The feeling in my life, for lack of a better explanation, is the feeling after you’ve pushed yourself out of a perfectly good plane, and are falling out of the sky toward Earth. As far as Mike is concerned, it is too late to obtain a tranquilizer dart gun, but we’re doing okay.
I’m confident that my parachute is in perfectly working order, but it does not rob me of the exhilaration.
I have lost my ability to track the days of the week, and we literally have something to get done every day of the week at this point. I work a 24-hour job where I can rest in the late, late, evening, but have not been able to forget that the phone can now suddenly ring at any time. My normal level of vigilance is two-fold.
I really really want Zoey here, and being a perfectionist, I realize that no matter how hard I work, we’ll never be “perfectly” ready. I think this is actually a healthy place, as I believe you could literally go insane trying to get more done. I think, if one is not careful, it is possible to lose sight of why we did this. I “airlocked” yesterday when I heard there’s potential for snow in our forecast next weekend, as snow shuts down everything in Seattle/Tacoma, but realized again that it’s simply out of my control.

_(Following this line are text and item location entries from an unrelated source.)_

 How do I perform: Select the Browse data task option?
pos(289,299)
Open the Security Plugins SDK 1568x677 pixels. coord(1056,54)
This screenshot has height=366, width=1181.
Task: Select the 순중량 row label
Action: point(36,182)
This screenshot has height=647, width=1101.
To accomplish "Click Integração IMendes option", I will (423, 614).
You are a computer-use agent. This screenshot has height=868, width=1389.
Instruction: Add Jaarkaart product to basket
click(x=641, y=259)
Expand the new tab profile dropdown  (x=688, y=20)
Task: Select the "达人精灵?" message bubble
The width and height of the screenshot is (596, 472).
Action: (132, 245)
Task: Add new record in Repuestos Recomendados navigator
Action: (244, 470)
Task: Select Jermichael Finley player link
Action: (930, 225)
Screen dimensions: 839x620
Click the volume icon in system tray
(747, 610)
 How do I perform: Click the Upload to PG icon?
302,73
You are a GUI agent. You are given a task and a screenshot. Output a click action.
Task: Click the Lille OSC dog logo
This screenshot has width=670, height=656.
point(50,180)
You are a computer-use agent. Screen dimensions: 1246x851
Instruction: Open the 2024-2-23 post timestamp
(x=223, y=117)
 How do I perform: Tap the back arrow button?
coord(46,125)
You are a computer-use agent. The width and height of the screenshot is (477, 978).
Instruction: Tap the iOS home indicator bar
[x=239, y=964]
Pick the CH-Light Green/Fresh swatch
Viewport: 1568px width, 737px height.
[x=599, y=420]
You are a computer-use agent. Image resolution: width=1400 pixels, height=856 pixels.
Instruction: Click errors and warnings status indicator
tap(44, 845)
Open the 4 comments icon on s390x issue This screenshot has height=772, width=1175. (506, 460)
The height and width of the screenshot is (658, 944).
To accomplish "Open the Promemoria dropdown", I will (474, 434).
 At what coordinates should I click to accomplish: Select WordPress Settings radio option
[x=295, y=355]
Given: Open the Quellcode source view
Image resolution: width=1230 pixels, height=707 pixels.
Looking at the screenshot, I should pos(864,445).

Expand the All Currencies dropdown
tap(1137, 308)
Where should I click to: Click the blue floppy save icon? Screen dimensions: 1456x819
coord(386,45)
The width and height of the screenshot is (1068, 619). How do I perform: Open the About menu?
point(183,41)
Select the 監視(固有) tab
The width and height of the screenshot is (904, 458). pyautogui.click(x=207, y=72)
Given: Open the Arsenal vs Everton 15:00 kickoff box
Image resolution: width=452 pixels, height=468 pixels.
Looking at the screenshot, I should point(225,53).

When we were at our last Midwife checkup, Megan placed my hand on her belly. Immediately Zoey kicked into my hand. It’s hard to convey the energy of that transfer, but it revitalizes you. After seeing the clothes that we received from the Baby Showers washed, folded, and placed in Zoey’s room (Mike has worked SO hard on this), they stopped being gifts, and transformed into OUR baby girl’s clothes. I’ve lost track of all of the transition moments like that, but they are amazing.
This episode has a perfect, immediate, and complete climax on how it finishes. It’s Zoey coming into the world, and I have the opportunity to be there, front row seat. Because we’re having a true water birth, if all goes well, I will watch our daughter swim into our lives.
Our house in Seattle has always been a textbook definition of a residential structure; a typical two-story Type III construction wood frame construction. With a lot of work, our own personal journeys, we have decided to make it a HOME. It will be a place of birthdays, parties, friends, family, and of recovery. Covered in drywall dust, insulation, and little flecks of everything, I’ve looked from the center of every room and heard the voices of what is to come.
I’m excited to give this gift back to Zoey, and I’m excited in equal measure for the prospect of having a family.